100 years ago, a workers’ rights protest resulted in 1,500 deaths to the ‘Guayaquil Massacre’

Nov 15, 2022 | 0 comments

Thousands of workers gather to hear speeches in Guayaquil in early October, 1922.

By Liam Higgins

November 15 marks an anniversary of the bloodiest chapter in modern Ecuadorian history. By the end of the day in 1922, hundreds of protesting workers had died in a hail of gunfire.

Three weeks earlier, on October 25, members of a railroad workers’ union gathered to protest in Durán, just east of Guayaquil. Their demand: an eight-hour work day, the right to organize labor unions, overtime pay, compensation for those injured on the job, and the establishment of workplace safety standards.

Labor protesters gather in Guayaquil, Oct. 25, 1922.

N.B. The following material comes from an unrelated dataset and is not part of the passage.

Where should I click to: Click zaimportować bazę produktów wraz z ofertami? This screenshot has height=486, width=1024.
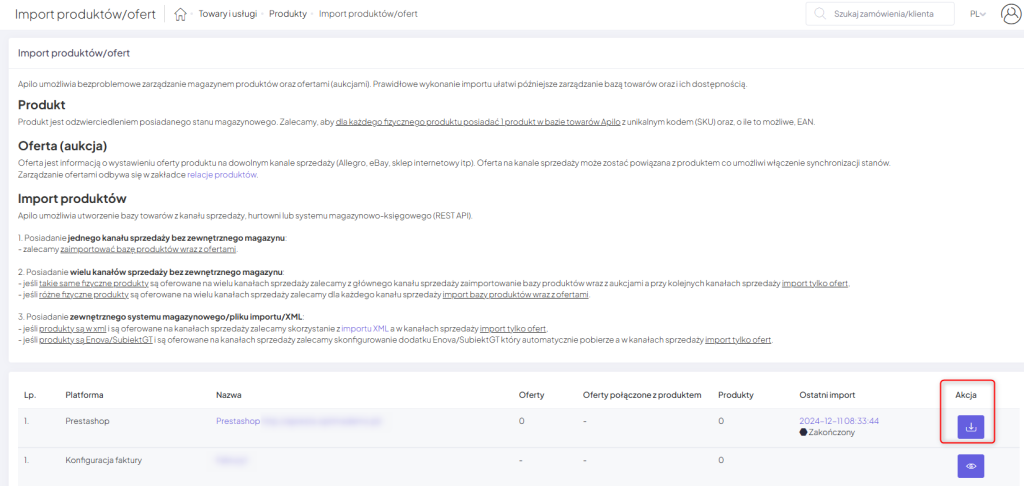tap(152, 249)
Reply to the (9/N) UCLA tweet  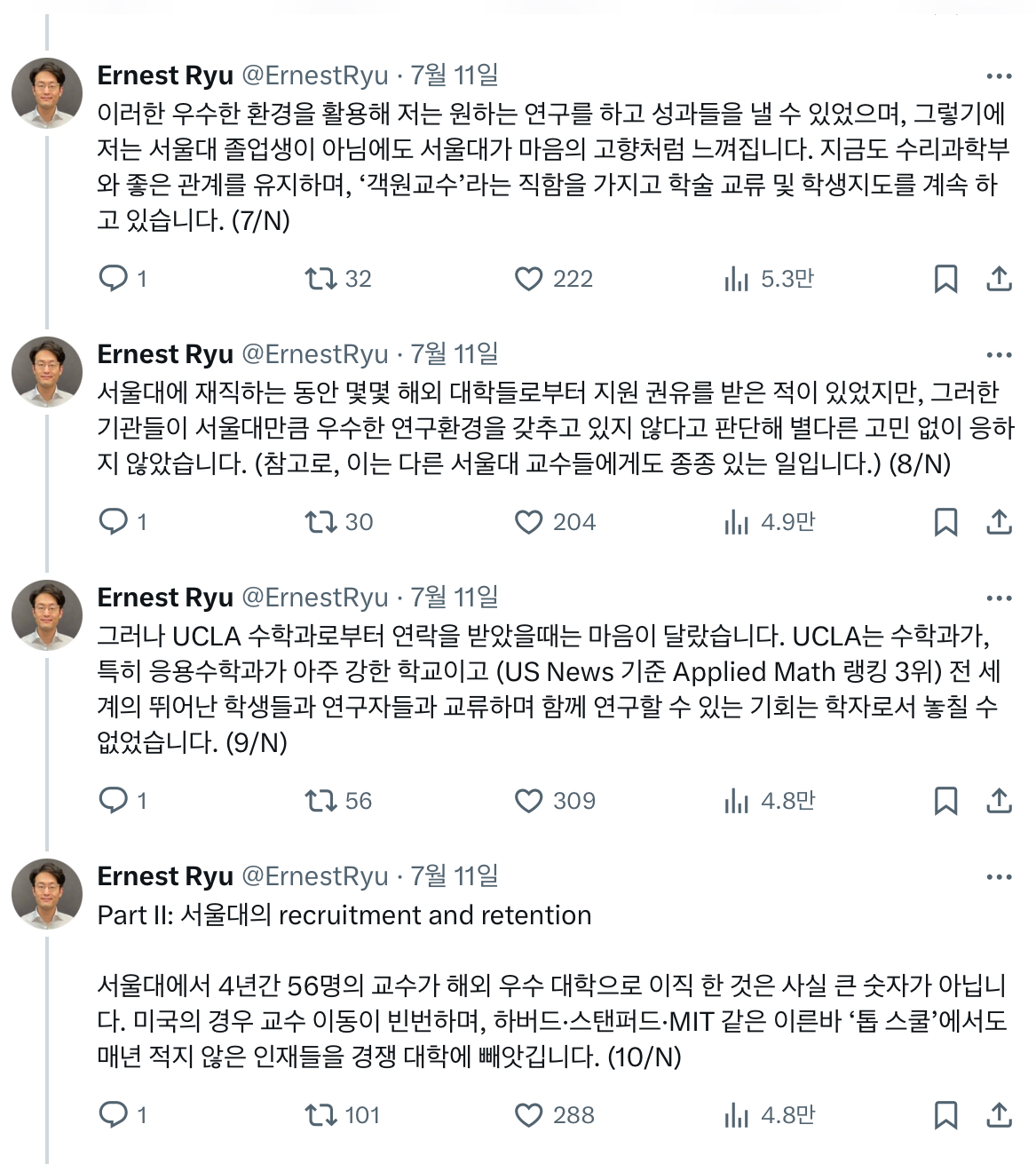point(114,801)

Over the following weeks, the protests moved to Guayaquil as dozens of other labor organizations, including shipyard workers, joined the movement, demanding better pay and improved working conditions.

The protests came during a time of economic hardship for a number of Ecuador’s key industries. Following several years of strong growth following the end of World War I, the prices of some of Ecuador’s largest exports were in decline.

The price of 100 pounds of cocoa fell from 26 sucres, in January of 1920, to 5.75 sucres, in December of 1921. Prices for the Panama hats manufactured in Cuenca, dropped by 40%. Overall, revenue from all exports dropped by 45%.

According to labor leaders, business interests wanted to cushion their economic exposure by lowering workers’ pay and extending work hours.

Following protests on November 13 and 14, more than 50 labor organizations joined forces for a major protest on November 15. According to reports, more than 500 workers from Cuenca, many involved in the hat-making trade, traveled horse trails through the Cajas Mountains to join the Guayaquil workers.

President José Luis Tamayo Terán

On November 15, a crowd estimated at 5,000 headed for the governor’s office in Guayaquil, demanding the release of protesters who had been arrested the previous day. Several blocks from their destination, police and army troops opened fire with rifles and machine guns, killing an estimated 1,500. According to press reports, almost a third of those killed were women and children. It was also reported that many of those firing on the protesters were business owners who took aim from second and third floor balconies along the protest route.

In the aftermath of the shootings, police and military troops were said to have thrown hundreds of bodies into the Guayas River while more bodies were loaded onto trains to be buried in mass graves in areas north and east of Guayaquil.

According to Ecuadorian writer Alfredo Pareja Diezcanseco, the shootings “continued for hours and the streets ran with blood.”

“Amidst the whistle of bullets and the smell of gun powder were the screams of the dying, the most heart-breaking from women and children,” Diezcanseco wrote. “Bodies broke into pieces, jaw bones were splintered, eyes popped form their sockets and the hands of the dead reached for the sky as if in an attempt to escape the horror.”

Diezcanseco added: “And through it all, the bullets continued to scream into the crowd.”

Later, it was learned that Ecuador President José Luis Tamayo gave direct orders to open fire. He was quoted by an aid, the day before the killings, saying, “I hope that tomorrow, at six in the afternoon, you will inform me that you have returned Guayaquil’s tranquility by whatever means necessary. Above all, the interests of business must be protected.”

One report says that political and business leaders of Guayaquil had gathered in the street November 13, drafting a message to Tamayo, urging that deadly force be used to put down the protests. The report said the men met in the street so that their wives and children would not overhear the conversation.

Tamayo later denied that he had given the order despite claims by army officers to the contrary.

According to Diezcanseco and other writers, family members of those killed searched for the bodies for more than 20 years. They received no help from the government, which claimed that only a few dozen were killed and that they had no knowledge of the missing.

“November 15, 1922 is a day of shame for Ecuador,” Diezcanseco wrote. “It was the day the streets of Guayaquil turned red.”